(Your assignment):
Each record, in full, must be restated word for word.

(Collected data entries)
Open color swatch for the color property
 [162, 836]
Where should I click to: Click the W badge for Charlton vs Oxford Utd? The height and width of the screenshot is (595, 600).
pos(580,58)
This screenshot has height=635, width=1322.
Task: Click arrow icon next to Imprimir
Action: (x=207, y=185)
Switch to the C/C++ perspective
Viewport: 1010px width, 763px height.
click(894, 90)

(Answer to this problem):
Open color swatch for the color property
 [162, 836]
Where should I click to: Click the W badge for Charlton vs Oxford Utd? The height and width of the screenshot is (595, 600).
pos(580,58)
This screenshot has height=635, width=1322.
Task: Click arrow icon next to Imprimir
Action: (x=207, y=185)
Switch to the C/C++ perspective
Viewport: 1010px width, 763px height.
click(894, 90)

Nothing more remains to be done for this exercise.